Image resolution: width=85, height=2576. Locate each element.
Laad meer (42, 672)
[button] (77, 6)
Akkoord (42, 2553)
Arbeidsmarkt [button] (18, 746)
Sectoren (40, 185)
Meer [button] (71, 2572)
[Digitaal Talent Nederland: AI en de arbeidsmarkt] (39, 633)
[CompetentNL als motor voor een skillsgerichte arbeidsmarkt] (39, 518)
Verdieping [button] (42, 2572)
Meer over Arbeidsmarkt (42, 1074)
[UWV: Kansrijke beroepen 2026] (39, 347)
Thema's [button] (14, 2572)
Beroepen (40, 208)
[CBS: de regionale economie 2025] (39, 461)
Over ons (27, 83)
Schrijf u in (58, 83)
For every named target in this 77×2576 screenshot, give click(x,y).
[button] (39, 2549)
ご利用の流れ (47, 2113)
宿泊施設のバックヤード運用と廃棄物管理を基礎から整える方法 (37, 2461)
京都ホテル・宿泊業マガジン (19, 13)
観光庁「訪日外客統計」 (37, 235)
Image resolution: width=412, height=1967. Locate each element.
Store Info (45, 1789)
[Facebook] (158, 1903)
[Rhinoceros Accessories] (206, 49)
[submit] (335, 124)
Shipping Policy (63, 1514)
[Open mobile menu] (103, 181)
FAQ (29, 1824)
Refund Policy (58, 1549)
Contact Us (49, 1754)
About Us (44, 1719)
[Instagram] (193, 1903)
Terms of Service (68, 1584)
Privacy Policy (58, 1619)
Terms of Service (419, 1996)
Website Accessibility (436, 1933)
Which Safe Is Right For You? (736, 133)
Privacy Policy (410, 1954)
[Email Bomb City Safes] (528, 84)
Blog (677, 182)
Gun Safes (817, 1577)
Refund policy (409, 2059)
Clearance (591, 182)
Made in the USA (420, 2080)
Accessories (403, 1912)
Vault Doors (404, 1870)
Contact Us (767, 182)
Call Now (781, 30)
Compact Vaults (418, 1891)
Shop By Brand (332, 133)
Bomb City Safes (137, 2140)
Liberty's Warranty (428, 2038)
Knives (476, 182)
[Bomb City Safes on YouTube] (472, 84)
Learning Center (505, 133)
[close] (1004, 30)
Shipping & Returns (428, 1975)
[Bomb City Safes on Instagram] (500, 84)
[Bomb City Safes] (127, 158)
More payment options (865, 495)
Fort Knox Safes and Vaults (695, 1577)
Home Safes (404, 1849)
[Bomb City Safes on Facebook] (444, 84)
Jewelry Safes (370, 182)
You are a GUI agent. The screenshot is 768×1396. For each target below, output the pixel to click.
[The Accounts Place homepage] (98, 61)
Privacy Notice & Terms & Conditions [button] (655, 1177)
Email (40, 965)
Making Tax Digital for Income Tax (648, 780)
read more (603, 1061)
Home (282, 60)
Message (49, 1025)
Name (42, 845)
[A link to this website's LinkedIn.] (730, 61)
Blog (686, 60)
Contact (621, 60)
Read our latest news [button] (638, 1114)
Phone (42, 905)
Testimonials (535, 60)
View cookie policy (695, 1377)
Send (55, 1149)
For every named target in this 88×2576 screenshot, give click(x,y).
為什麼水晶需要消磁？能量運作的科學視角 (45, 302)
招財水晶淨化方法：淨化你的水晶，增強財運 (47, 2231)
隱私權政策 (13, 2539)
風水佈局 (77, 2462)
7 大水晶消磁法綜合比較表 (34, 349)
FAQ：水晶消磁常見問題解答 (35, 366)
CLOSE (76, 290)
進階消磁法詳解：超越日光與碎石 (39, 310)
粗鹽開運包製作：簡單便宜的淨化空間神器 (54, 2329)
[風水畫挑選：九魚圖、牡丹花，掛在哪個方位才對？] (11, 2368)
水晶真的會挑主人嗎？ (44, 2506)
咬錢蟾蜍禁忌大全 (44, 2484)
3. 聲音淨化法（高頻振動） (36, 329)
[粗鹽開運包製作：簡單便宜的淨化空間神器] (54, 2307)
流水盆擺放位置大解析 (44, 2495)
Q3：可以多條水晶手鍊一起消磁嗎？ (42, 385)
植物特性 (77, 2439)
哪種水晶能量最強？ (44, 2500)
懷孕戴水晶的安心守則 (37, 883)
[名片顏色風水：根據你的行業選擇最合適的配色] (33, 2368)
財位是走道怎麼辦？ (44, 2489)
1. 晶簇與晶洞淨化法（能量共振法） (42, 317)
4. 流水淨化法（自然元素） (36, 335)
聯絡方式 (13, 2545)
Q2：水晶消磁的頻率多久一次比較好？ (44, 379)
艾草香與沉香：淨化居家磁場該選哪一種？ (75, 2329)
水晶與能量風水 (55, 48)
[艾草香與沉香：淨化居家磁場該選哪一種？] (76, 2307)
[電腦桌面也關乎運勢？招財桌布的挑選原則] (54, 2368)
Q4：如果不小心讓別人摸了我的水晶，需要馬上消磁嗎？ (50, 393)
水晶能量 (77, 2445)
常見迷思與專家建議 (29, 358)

◆ ◆ ◆ ◆

**Required action:**
Beginning with the first line of the listing above, print each line exactly until you have printed the line that contains "[CompetentNL als motor".

**Answer to this exercise:**
Image resolution: width=85, height=2576. Locate each element.
Laad meer (42, 672)
[button] (77, 6)
Akkoord (42, 2553)
Arbeidsmarkt [button] (18, 746)
Sectoren (40, 185)
Meer [button] (71, 2572)
[Digitaal Talent Nederland: AI en de arbeidsmarkt] (39, 633)
[CompetentNL als motor voor een skillsgerichte arbeidsmarkt] (39, 518)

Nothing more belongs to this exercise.